This tutorial demonstrates how to generate text using a character-based RNN. We will work with a dataset of Shakespeare's writing from Andrej Karpathy's [The Unreasonable Effectiveness of Recurrent Neural Networks](http://karpathy.github.io/2015/05/21/rnn-effectiveness/). Given a sequence of characters from this data ("Shakespear"), train a model to predict the next character in the sequence ("e"). Longer sequences of text can be generated by calling the model repeatedly.

<pre>
QUEENE:
I had thought thou hadst a Roman; for the oracle,
Thus by All bids the man against the word,
Which are so weak of care, by old care done;
Your children were in your holy love,
And the precipitation through the bleeding throne.

BISHOP OF ELY:
Marry, and will, my lord, to weep in such a one were prettiest;
Yet now I was adopted heir
Of the world's lamentable day,
To watch the next way with his father with his face?

ESCALUS:
The cause why then we are all resolved more sons.

VOLUMNIA:
O, no, no, no, no, no, no, no, no, no, no, no, no, no, no, no, no, no, no, no, no, it is no sin it should be dead,
And love and pale as any will to that word.

QUEEN ELIZABETH:
But how long have I heard the soul for this world,
And show his hands of life be proved to stand.

PETRUCHIO:
I say he look'd on, if I must be content
To stay him from the fatal of our country's bliss.
His lordship pluck'd from this sentence then for prey,
And then let us twain, being the moon,
were she such a case as fills m
</pre>

While some of the sentences are grammatical, most do not make sense.
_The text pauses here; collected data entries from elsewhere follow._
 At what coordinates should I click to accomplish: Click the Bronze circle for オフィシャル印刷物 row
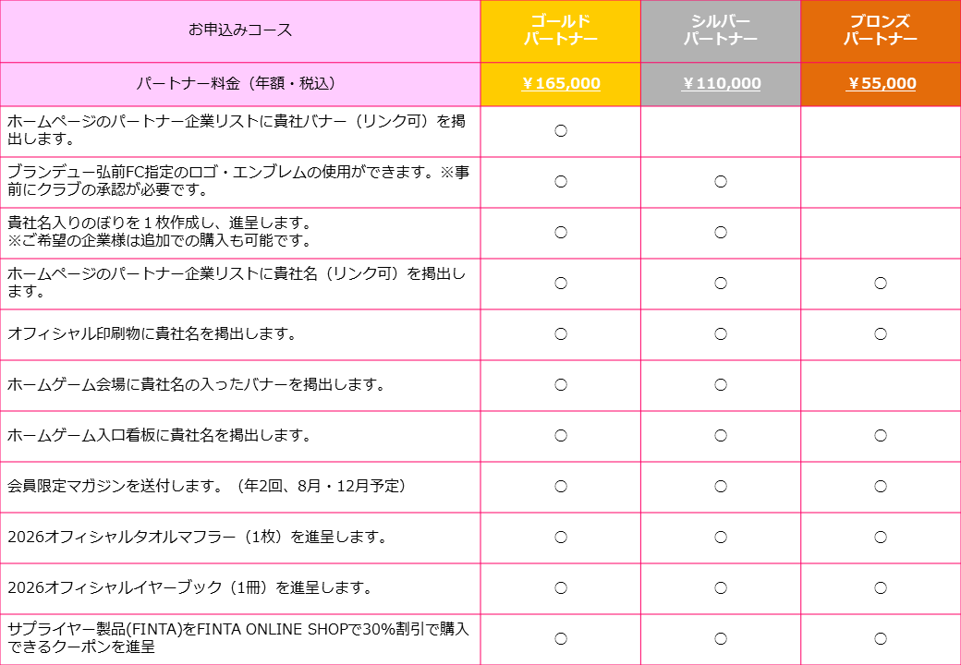click(x=881, y=334)
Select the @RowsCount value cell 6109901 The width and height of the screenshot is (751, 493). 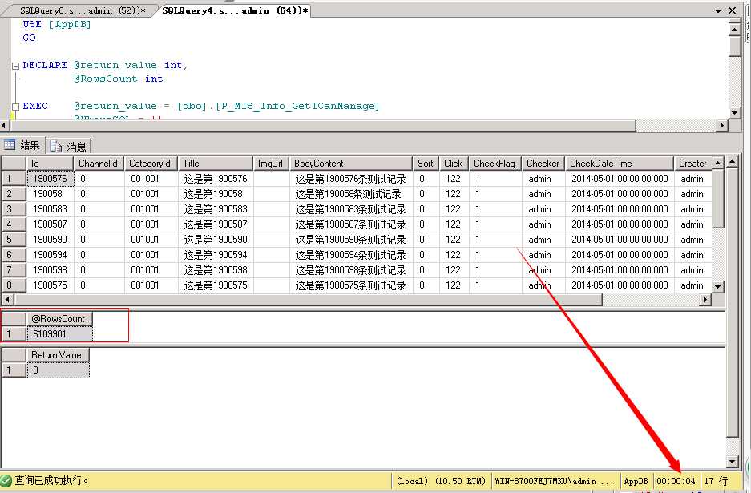pyautogui.click(x=59, y=334)
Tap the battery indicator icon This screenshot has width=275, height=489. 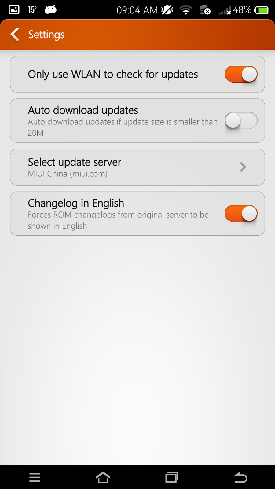tap(261, 10)
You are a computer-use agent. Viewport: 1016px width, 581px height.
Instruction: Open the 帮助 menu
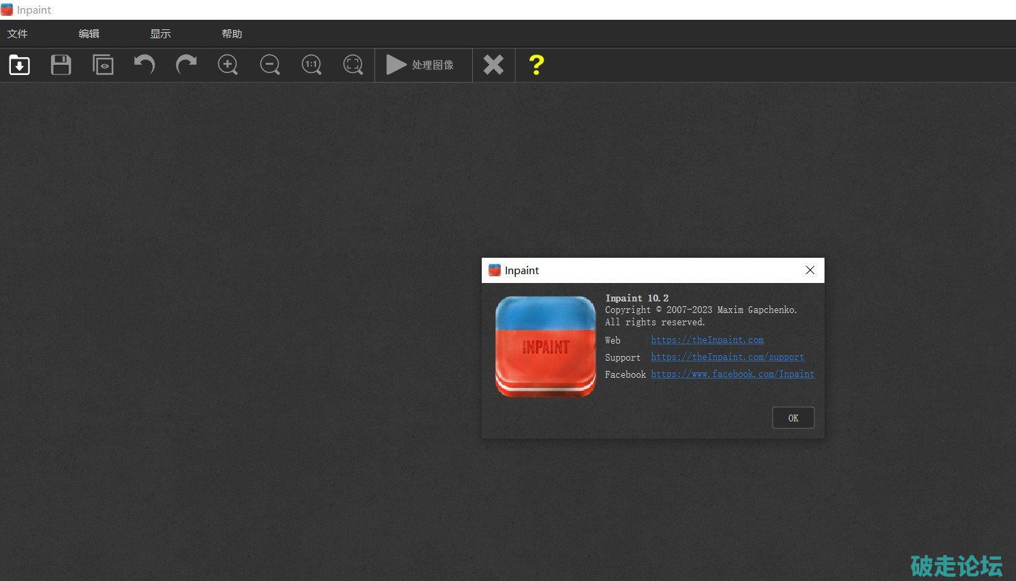(x=232, y=33)
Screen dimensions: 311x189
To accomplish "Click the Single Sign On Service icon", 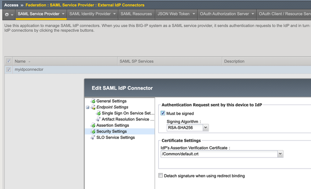I will pos(98,113).
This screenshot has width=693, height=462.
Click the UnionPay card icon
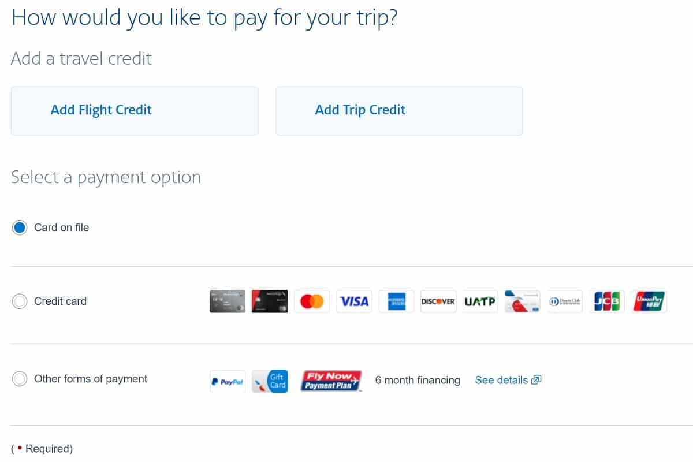click(x=649, y=301)
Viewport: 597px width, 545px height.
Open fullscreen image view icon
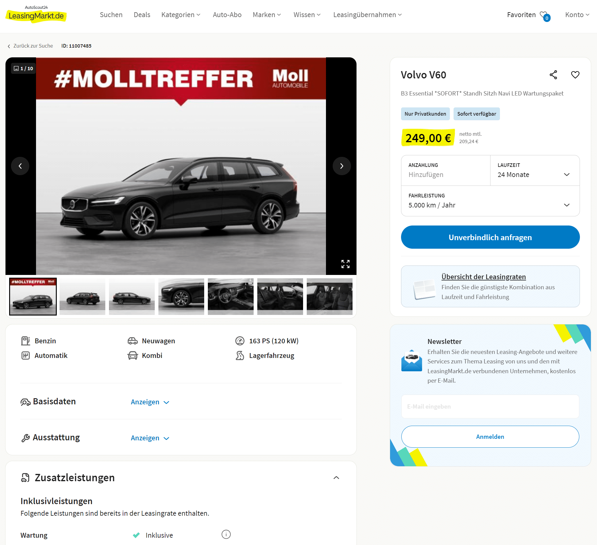(x=346, y=264)
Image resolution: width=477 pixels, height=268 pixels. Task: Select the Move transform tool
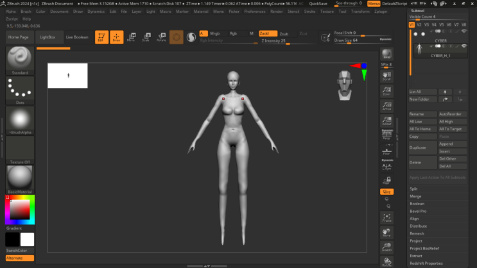pos(131,37)
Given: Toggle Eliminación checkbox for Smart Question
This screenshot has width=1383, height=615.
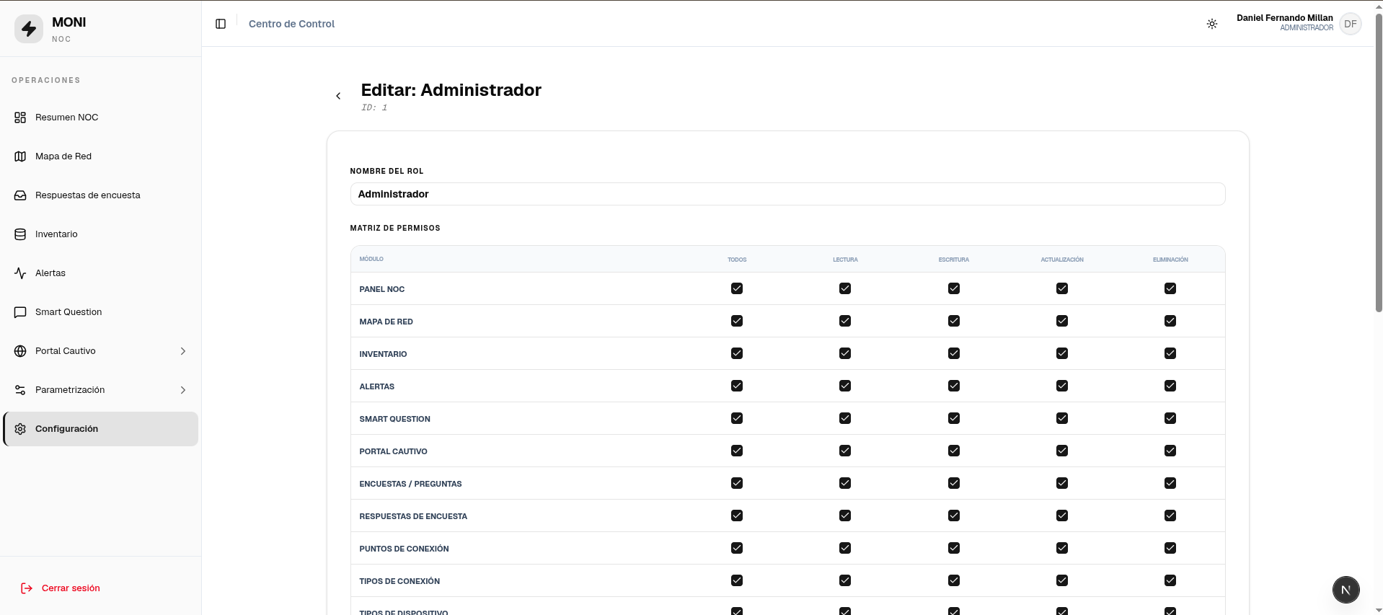Looking at the screenshot, I should click(1170, 418).
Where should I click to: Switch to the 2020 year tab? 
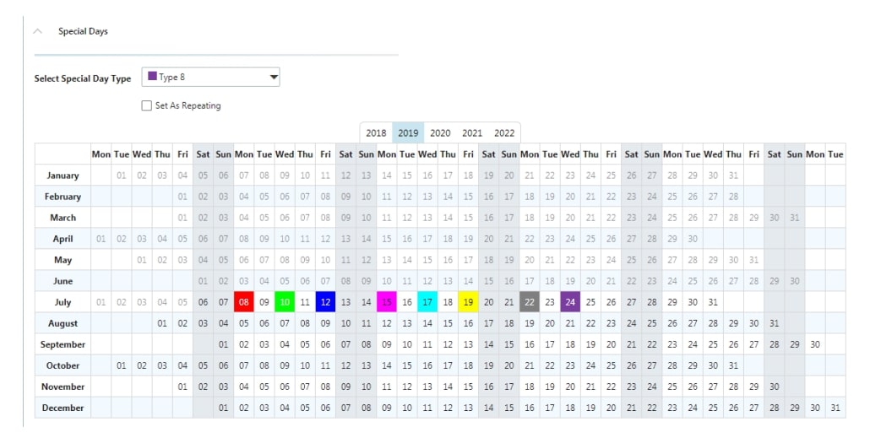tap(440, 133)
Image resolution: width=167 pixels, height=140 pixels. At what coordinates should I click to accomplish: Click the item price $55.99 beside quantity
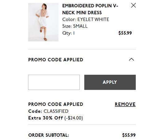pyautogui.click(x=125, y=33)
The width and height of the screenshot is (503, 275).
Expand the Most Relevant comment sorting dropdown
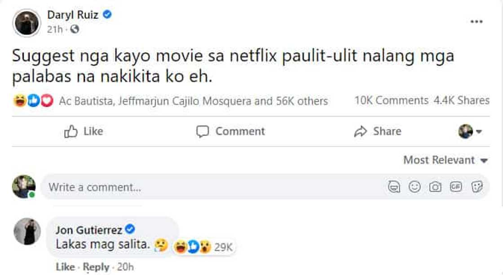445,160

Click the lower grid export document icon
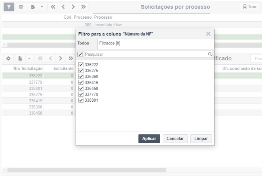coord(20,59)
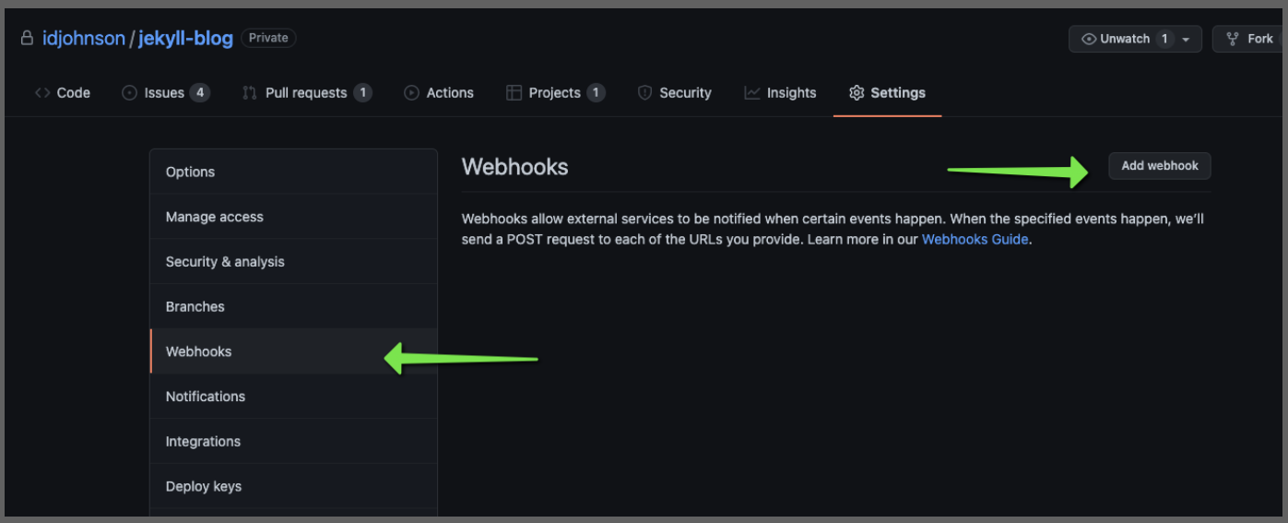Click the Pull requests branch icon
The image size is (1288, 523).
coord(250,92)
The model has not learned the meaning of words, but consider:

* The model is character-based. When training started, the model did not know how to spell an English word, or that words were even a unit of text.

* The structure of the output resembles a play—blocks of text generally begin with a speaker name, in all capital letters similar to the dataset.

* As you will show, the model is trained on small batches of text (100 characters each), and is still able to generate a longer sequence of text with coherent structure.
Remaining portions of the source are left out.